Normal. You get used to your best friend getting all the girls you like because he's attractive. You get used to everyone else in your social group being in a relationship while yourself is forever alone. You get used to being the odd one out. You get used to being called a 'hacker' because that's all people recognise you as. You get used to the days drifting by without any female attention, just doing your work and getting the grades. Then you start planning ahead, what you're going to do at university and college, thinking will you think any more attractive later in like, and remembering that you're ugly as fuck.

It's a constant irritant, and you're reminded of it every time you look in a mirror, relationships become a think you experience in primary school and public encounters do not exist except for the rare times that you go out with your friends.

Life is boring. Life is monotonous, waiting for the days to wind by until the next half term where you are greeted by peace. Waiting until the end of the day to see the girl that you like, but probably still likes my best friend.

Nobody really cares about what you do, nobody likes you because they're too busy with the other people.

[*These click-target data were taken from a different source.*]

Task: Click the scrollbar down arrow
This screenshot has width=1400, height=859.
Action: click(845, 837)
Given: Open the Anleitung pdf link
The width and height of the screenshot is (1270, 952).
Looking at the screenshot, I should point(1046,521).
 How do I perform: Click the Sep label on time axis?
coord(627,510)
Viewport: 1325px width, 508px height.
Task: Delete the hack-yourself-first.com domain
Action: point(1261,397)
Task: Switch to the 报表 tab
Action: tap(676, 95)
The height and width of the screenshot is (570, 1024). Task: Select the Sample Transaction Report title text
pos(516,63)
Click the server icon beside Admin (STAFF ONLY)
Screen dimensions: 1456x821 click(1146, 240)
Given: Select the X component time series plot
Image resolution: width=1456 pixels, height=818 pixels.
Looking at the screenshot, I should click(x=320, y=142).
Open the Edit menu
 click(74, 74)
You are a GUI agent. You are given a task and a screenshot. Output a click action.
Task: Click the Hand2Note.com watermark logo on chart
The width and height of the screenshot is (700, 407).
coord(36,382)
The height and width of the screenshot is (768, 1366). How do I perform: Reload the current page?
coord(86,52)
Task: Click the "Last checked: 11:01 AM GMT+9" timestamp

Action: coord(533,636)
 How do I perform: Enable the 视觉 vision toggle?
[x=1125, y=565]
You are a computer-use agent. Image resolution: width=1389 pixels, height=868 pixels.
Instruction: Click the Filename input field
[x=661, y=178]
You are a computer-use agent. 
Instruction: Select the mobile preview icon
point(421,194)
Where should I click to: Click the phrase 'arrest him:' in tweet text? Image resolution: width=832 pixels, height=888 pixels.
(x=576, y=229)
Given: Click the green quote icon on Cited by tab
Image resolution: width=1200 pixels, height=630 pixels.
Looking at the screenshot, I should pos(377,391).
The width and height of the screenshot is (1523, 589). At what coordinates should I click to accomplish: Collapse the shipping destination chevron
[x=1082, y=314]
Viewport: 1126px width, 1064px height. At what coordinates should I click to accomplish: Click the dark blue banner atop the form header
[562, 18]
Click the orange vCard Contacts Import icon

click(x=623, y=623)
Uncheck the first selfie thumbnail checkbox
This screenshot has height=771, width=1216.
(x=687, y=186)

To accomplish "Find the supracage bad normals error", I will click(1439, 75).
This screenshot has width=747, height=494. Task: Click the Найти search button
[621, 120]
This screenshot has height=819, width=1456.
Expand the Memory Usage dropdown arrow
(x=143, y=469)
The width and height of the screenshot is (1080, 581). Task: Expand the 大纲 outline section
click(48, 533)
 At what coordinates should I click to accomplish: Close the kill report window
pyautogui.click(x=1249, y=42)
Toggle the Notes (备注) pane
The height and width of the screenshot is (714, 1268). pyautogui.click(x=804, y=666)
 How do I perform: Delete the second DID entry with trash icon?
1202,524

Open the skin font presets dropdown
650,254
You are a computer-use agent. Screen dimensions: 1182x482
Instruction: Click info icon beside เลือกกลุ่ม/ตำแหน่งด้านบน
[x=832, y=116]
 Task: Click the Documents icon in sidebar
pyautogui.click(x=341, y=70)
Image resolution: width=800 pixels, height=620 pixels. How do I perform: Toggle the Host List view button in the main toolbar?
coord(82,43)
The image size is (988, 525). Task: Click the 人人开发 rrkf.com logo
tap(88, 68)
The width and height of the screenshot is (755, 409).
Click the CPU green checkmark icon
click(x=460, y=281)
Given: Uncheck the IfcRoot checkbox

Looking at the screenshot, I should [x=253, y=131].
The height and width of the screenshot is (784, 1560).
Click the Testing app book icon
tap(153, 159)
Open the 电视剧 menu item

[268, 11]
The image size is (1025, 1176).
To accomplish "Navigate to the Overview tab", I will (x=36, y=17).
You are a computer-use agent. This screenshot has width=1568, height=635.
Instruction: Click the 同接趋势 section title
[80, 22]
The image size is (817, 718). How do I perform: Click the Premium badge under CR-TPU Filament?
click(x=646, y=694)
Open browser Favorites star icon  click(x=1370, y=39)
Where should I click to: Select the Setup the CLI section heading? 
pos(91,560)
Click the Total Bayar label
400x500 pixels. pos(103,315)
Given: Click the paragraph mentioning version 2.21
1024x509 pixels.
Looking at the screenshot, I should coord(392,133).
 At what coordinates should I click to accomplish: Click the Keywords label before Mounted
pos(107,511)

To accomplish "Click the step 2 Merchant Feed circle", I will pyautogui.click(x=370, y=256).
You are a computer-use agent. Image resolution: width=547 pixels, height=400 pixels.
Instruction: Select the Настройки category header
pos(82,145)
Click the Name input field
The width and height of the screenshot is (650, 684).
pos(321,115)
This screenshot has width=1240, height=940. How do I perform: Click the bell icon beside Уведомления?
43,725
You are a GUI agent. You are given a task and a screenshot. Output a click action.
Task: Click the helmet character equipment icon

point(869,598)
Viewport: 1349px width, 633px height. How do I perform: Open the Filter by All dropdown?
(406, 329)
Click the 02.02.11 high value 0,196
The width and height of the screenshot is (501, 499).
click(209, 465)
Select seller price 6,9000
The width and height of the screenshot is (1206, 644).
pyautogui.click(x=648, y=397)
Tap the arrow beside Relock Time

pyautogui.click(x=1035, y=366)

"I have no reason to live but I have no reason to die"

  • [-]
  • onlypawningameoflife
  • 4 Points
  • 16:27:12, 30 April

This story hits very close to home. I am 34 years old, never been on a date, had a gf or had sex. I have no friends, not because I didn't have any, there were a few but they got married and moved on. new jobs, new cities. Now I feel that bottomless pit.....how do you escape when no one can even hear you screaming for help.....you are invisible.